As chefs continue to find more creative ways to menu produce, they are increasingly turning to elevated techniques. Veg-centric dishes have flourished, thanks to flavor-building cooking methods like roasting and charring, or bathing in a bagna càuda, or perhaps enriching with a strategic dollop of soft cheese. Prep technique is also coming into play beautifully, with chefs relying on the trend in spiralizing and shaving produce to highlight its textural advantage, playfulness and height, be it in a bar bite, side or main dish.
“Today, vegetables are the heroes of the plate, particularly in polished casual, our competitive space,” says Michael Slavin, VP of culinary & menu innovation for the Houlihan’s, J. Gilbert’s Wood-Fired Steak and Bristol Seafood concepts, based in Leawood, Kan. “It was inevitable that this trend would take hold because there are only so many ways you can grill a vegetable.”
Katie Sutton, VP of culinary innovation for Food & Drink Resources, a culinary consultancy in Centennial, Colo., agrees. “In the last year or two this trend has really taken off as restaurants have become more veg-centric, by which I mean they feature meat, but don’t make it the focus of the plate. Add gluten-free demands and the result is that chefs are focusing more on trying to do different things with vegetables.” Another factor propelling exploration of spiralized and shaved produce is the continued consumer demand for wholesome, flavorful choices.
Reason to Experiment
Spiralizing and shaving produce are compelling techniques in today’s modern landscape, where inventive flavor and nuanced textural contrast are now a customer expectation. Compared to dicing, for instance, a spiralized version of that same zucchini or carrot can yield more flavor-carrying potential and plate coverage, not to mention enhanced visual appeal. There’s also big opportunity for impact with shaved vegetables or fruit. The technique adds whispers of flavor and texture, punctuating modern bowl builds, pastas, bar bites and shareables with finesse. And it gives a new spin on salads. As evidence, look to Indigo Grill in San Diego, which menus a Shaved Pear & Apple Salad with wild arugula, candied almonds, grilled Oaxaca cheese and a pear vinaigrette.
Datassential points to untapped opportunity with this trend, marking consumer awareness “high” but operator adoption “moderate,” at only 10 percent. “Given that 53 percent of consumers say they’re likely to try vegetables prepared in this way in a restaurant setting, it’s a culinary space in which forward-thinking operators should feel empowered to experiment,” says Kyle Chamberlin, project manager at Datassential.
At Romacorp, Inc., the Orlando, Fla.-based parent company of Tony Roma’s and TR Fire Grill, Salmon & Zoodles (spiralized zucchini) made its menu debut in 2015 and has remained on offer ever since. “When we first created Salmon & Zoodles, we were just trying to get off the mainstream techniques for how chefs typically serve salmon,” says Bob Gallagher, Romacorp’s senior VP of culinary. The zucchini “noodles” are lightly sautéed for a tender bite. Diners loved the dish, and the culinary team quickly realized Zoodles worked just as well with other lighter proteins, such as chicken, scallops and shrimp.
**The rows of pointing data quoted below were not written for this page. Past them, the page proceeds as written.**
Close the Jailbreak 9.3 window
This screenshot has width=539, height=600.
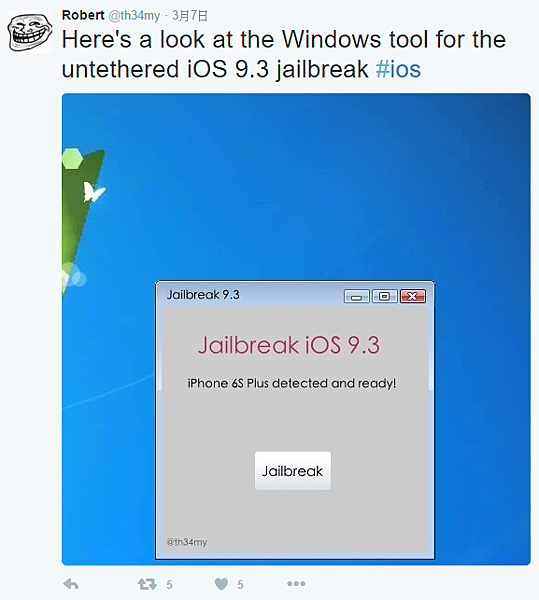click(413, 296)
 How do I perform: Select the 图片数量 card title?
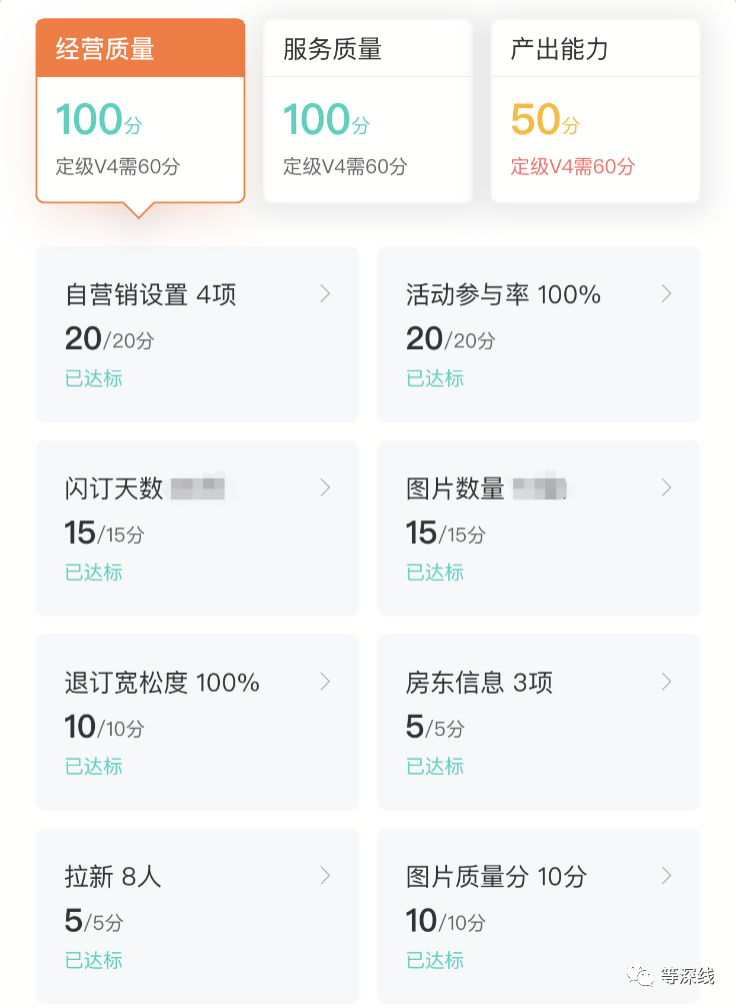click(455, 489)
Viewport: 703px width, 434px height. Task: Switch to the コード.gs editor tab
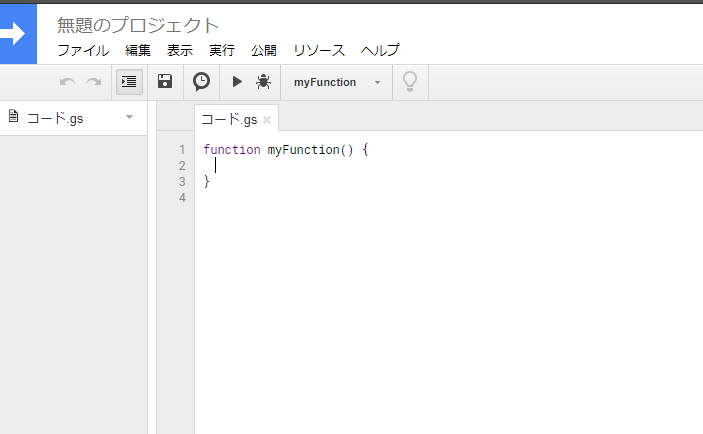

There are two key factors when it comes to spiralizing zucchini, says Gallagher. The first is the size of the vegetable you’re using (smaller is better), and the second is the pressure you use when you spiralize. “We use a mandoline to spiralize the zucchini, and we don’t use the center part where the seeds are, because that’s where most of the zucchini’s moisture is, and that part doesn’t hold its texture as well,” he says. Zoodles have become a signature item for TR Fire Grill, ranking in the top three in sales.
Spiralized produce is used at Red White and Basil, an Italian pasta bar in Washington, D.C., where diners can build a bowl, selecting from 10 varieties of housemade “noodles” that include spiralized butternut squash, carrots and sweet potato. The gastropub Uglyduckling, in Brooklyn, N.Y., features a vegetable entrée made with carrot “noodles,” and Pure Fare in Philadelphia menus butternut squash “noodles” with baked chicken and chard.